▶ What to work on:
Reproduce the entries from their first line up to and including the line with "Open the Access.en-us". Leave out everything after it.

▶ Input:
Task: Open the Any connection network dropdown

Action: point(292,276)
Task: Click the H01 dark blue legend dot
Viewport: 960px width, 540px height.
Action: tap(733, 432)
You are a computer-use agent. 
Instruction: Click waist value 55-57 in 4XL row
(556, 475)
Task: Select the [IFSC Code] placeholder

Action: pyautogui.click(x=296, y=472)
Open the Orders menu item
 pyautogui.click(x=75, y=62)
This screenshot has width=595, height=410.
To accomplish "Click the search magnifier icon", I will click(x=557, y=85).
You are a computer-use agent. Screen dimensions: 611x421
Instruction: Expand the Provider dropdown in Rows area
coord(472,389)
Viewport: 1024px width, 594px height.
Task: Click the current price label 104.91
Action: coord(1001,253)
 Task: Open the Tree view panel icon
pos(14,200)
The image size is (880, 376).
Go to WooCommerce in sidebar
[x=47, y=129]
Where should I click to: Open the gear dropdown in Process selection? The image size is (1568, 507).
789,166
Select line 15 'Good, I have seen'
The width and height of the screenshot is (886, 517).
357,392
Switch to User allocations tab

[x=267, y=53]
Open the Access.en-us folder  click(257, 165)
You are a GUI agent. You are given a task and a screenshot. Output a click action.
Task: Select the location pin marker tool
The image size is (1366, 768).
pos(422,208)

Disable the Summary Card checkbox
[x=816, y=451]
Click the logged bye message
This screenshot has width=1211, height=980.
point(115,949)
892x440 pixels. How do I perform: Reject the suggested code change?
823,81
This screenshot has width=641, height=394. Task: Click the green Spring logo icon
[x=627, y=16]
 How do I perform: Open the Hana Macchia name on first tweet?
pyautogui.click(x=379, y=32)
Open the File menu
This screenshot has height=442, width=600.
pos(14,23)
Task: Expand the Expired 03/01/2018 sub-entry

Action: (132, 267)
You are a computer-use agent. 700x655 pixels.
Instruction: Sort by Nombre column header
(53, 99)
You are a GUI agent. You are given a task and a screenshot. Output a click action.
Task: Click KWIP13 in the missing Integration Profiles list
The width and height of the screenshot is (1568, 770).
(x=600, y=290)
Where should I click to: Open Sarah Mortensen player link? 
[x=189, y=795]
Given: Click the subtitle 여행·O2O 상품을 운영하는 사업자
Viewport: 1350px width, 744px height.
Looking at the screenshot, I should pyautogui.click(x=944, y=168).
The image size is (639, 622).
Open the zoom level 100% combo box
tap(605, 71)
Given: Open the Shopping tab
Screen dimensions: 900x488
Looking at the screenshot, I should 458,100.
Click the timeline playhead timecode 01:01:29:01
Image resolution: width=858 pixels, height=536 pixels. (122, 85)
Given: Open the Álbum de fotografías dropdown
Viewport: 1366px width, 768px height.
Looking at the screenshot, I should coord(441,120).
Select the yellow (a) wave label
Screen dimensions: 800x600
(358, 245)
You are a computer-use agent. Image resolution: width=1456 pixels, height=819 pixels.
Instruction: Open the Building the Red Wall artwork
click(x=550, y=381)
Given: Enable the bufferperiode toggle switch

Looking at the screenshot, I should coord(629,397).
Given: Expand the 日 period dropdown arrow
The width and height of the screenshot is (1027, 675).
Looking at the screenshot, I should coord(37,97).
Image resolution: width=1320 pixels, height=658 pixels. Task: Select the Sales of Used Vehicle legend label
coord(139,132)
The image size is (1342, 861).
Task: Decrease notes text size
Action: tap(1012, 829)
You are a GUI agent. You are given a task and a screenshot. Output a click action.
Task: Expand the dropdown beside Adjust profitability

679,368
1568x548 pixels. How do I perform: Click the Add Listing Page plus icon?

▶ Result:
Task: Open the Any connection network dropdown

Action: point(292,276)
Task: Click the H01 dark blue legend dot
Viewport: 960px width, 540px height.
Action: tap(733, 432)
You are a computer-use agent. 
Instruction: Click waist value 55-57 in 4XL row
(556, 475)
Task: Select the [IFSC Code] placeholder

Action: pyautogui.click(x=296, y=472)
Open the Orders menu item
 pyautogui.click(x=75, y=62)
This screenshot has width=595, height=410.
To accomplish "Click the search magnifier icon", I will click(x=557, y=85).
You are a computer-use agent. Screen dimensions: 611x421
Instruction: Expand the Provider dropdown in Rows area
coord(472,389)
Viewport: 1024px width, 594px height.
Task: Click the current price label 104.91
Action: coord(1001,253)
 Task: Open the Tree view panel icon
pos(14,200)
The image size is (880, 376).
Go to WooCommerce in sidebar
[x=47, y=129]
Where should I click to: Open the gear dropdown in Process selection? The image size is (1568, 507).
789,166
Select line 15 'Good, I have seen'
The width and height of the screenshot is (886, 517).
357,392
Switch to User allocations tab

[x=267, y=53]
Open the Access.en-us folder  click(257, 165)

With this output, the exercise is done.